------ INFORMATION GIVEN

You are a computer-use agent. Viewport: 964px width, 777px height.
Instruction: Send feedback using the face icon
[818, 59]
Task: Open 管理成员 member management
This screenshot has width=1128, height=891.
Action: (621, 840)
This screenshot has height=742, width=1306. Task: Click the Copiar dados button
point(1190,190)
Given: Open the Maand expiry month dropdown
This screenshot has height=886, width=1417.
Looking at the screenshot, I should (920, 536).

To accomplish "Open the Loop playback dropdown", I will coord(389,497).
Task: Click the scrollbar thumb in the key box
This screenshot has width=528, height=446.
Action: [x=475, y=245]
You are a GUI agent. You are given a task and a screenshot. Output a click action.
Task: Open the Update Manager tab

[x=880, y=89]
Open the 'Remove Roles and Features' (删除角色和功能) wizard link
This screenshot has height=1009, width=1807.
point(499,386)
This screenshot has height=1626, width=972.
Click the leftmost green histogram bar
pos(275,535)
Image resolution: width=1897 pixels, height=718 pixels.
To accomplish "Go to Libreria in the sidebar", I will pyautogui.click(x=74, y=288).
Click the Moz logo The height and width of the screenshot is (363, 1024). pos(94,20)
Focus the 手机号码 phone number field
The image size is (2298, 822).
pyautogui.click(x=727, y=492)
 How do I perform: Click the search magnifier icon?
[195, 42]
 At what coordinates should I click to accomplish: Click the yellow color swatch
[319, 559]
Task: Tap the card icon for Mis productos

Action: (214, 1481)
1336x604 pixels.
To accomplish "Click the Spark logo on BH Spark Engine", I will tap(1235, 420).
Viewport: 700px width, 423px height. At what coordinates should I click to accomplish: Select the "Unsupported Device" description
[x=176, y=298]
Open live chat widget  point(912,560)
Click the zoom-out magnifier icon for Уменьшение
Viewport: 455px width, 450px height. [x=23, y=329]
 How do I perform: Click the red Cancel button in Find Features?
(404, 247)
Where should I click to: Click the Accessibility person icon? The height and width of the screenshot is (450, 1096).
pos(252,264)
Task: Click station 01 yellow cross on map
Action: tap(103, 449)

------------

= INSTRUCTIONS FOR THE TASK =
Of the entries above, transcribe exactly those lines that fall between the line containing "Task: Open 管理成员 member management" and the line containing "Given: Open the Maand expiry month dropdown", together with those two lines.

= RESULT OF THIS EXERCISE =
Task: Open 管理成员 member management
This screenshot has width=1128, height=891.
Action: (621, 840)
This screenshot has height=742, width=1306. Task: Click the Copiar dados button
point(1190,190)
Given: Open the Maand expiry month dropdown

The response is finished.